Wuick = Work; Others?

It’s hard to spell Wuick to give the right inflection, but hopefully that’s close enough to get a thread going on the regionalisms in pronuciation that stand out to you.

Two or more syllables in “shit” for instance.

Strenth?

And how many ways can you mess up “squirrel”?

There was a trivia question, “what is the longest one-syllable word in English?” The listed answer was “squirreled”, presumably pronounced to rhyme with “world.” My wife, however, insists that there are two syllables in the word (even though she pronounces it exactly like I do)

Go down south and there are plenty of added syllables, you already mentioned ‘she-it’. My own one syllable name becomes ‘ay-ed’. ‘Business’ will be hard if you don’t know how it’s spelled. Ninglanders sometimes get confused from their own pronunciation, there was a story about a woman who moved to the mid-west and went looking for a ‘dress patten’, having no idea that ‘pattern’ actually has an R in it.

First, I was sure you were going to insist it was “shit.”

Next, how many syllables are there in “orange”? I’ve heard, to recall, “ah-ringe” and “arnge” and “or-inge” among others.

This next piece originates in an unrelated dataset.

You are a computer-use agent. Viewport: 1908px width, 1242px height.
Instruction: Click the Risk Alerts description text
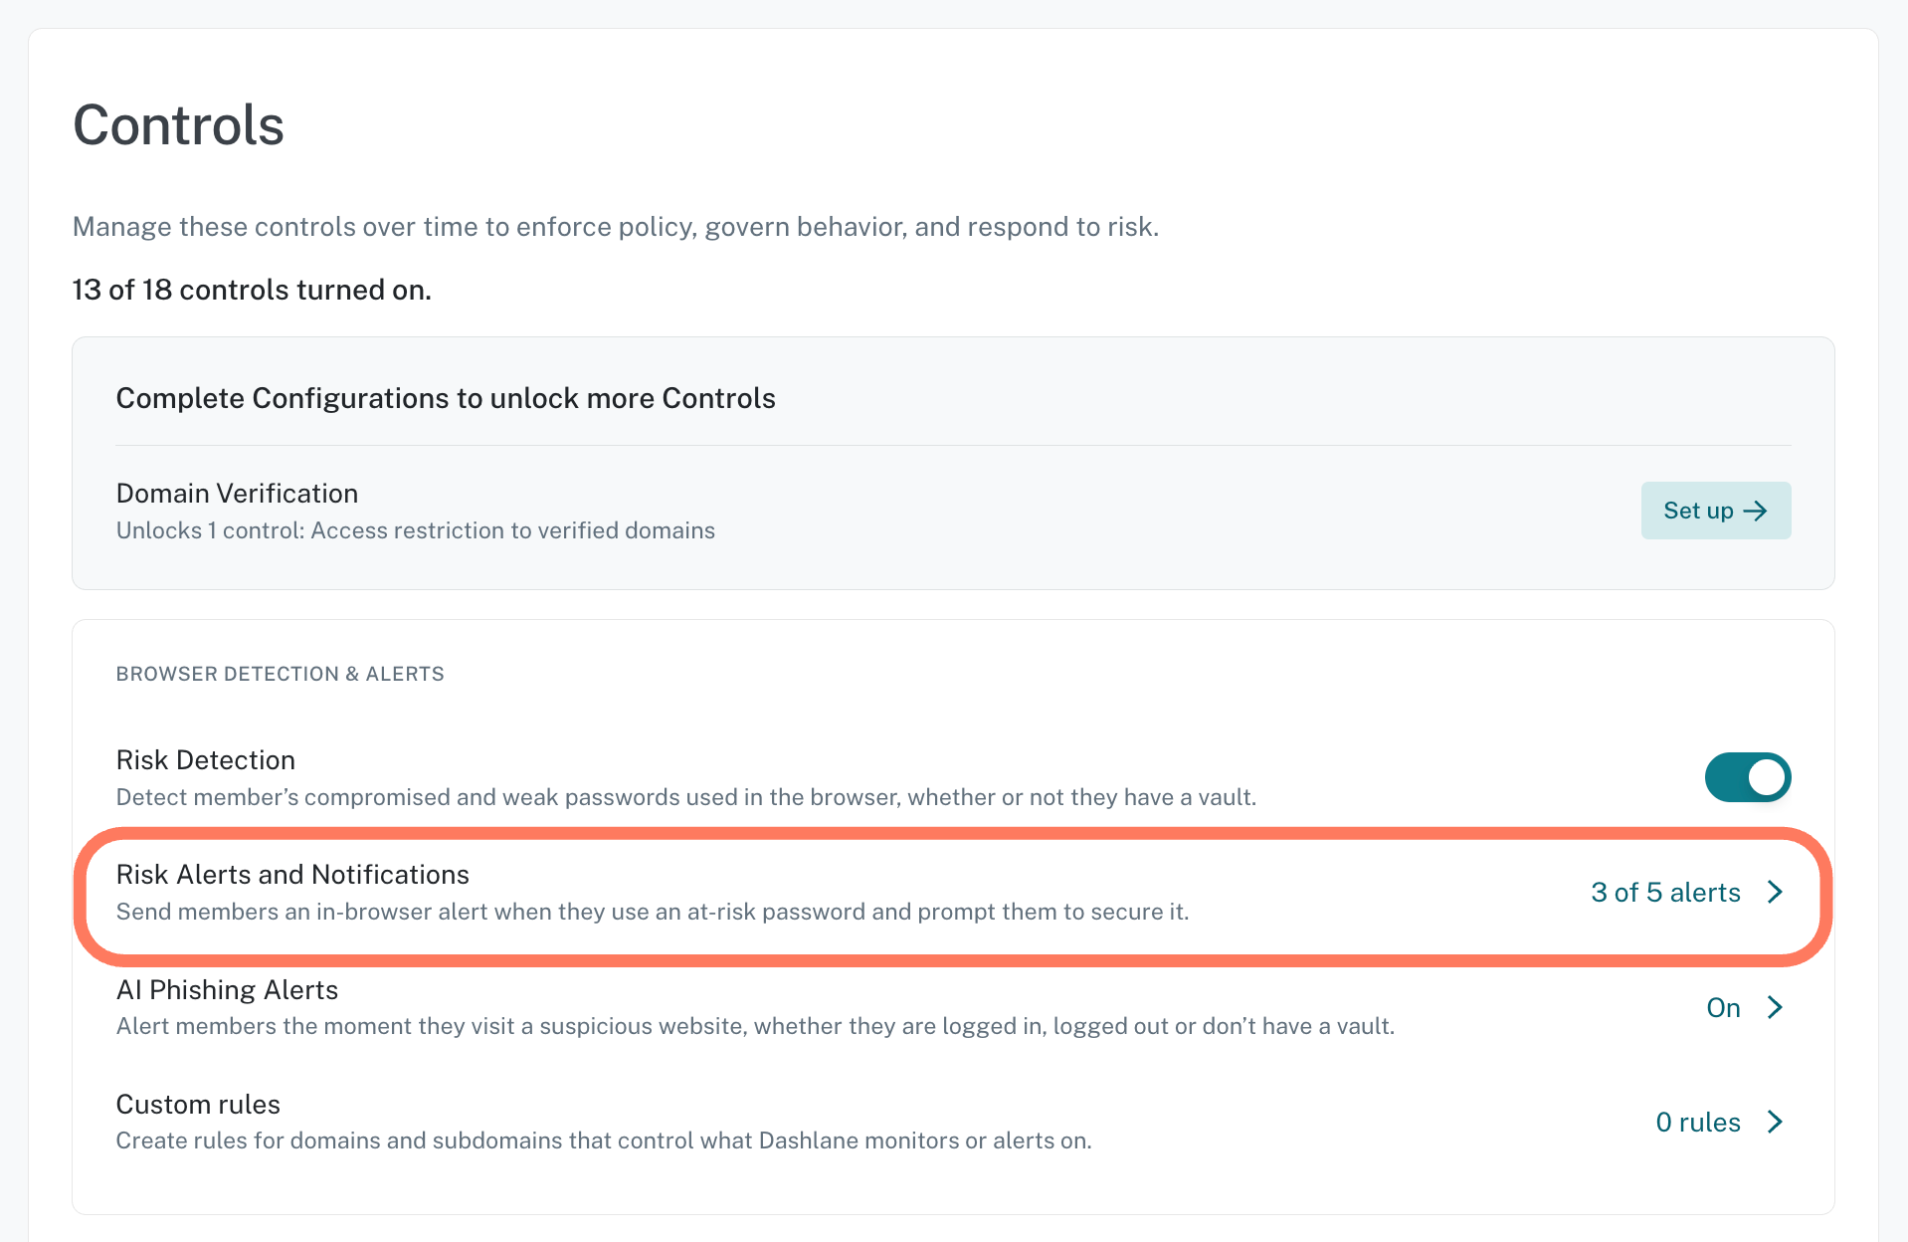pyautogui.click(x=653, y=912)
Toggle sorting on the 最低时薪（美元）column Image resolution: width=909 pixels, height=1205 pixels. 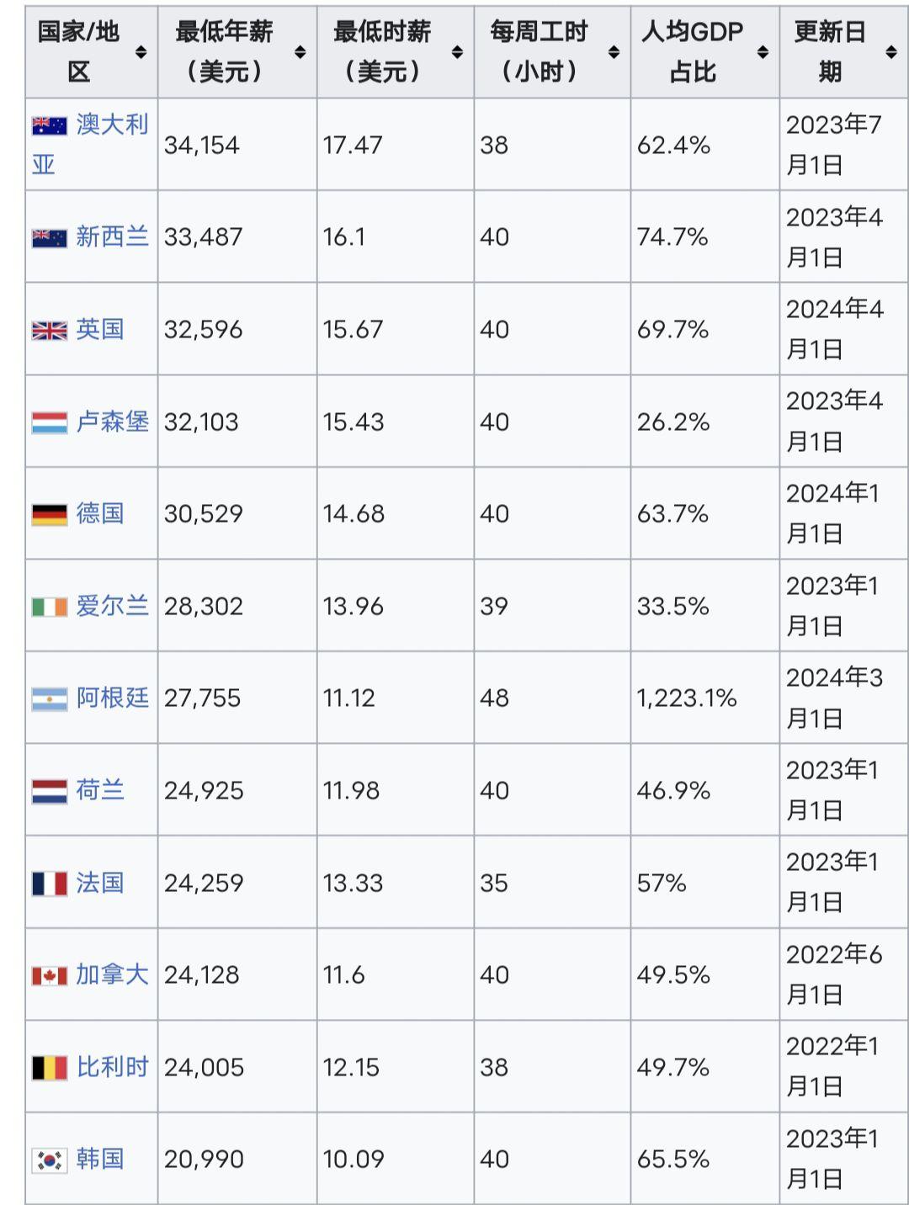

‘Crayon’ becomes ‘crown’ for some.

I remember quite a few kids pronouncing the writing implement as if it were spelled “puntsul.”

And do you want to go get a feather pillow when somebody complains that they’re “tarred”?

Considering that “squirrel” has two syllables, I find it hard to see how adding an “ed” could cause one of them to disappear.

My mother “warshed” our clothes…perhaps by hand at one point, but by the time I came around we had a “warshing” machine.

There are dialects that do not pronounce a schwa before the “l,” hence the “squirreled” rhyming with “world” comment.

My sister says she’s heard some people on TV/movies pronounce it “cran.”

I’ve heard that some Americans are amused at how Canadians pronounce the word “sorry.”

Either way, though, I imagine she warshed them in wooder.

Yeah, or wawtuh.

Spearmint – that thing you do in a chemistry lab.

In the lavatory.

I have a cousin from Miss’sipi. Her name is spelled with three (3) letters. P, A, T. It is pronounced with three (3) syll’bles:
Pai-ay-aht. :slight_smile:

I had meant to come back to this before. Variants include “binniss” and “bidniss” and to many people you don’t go to an office, you go to a place-a-binniss.

Even Flight of the Conchords had fun with Flight of the Conchords- Business Time.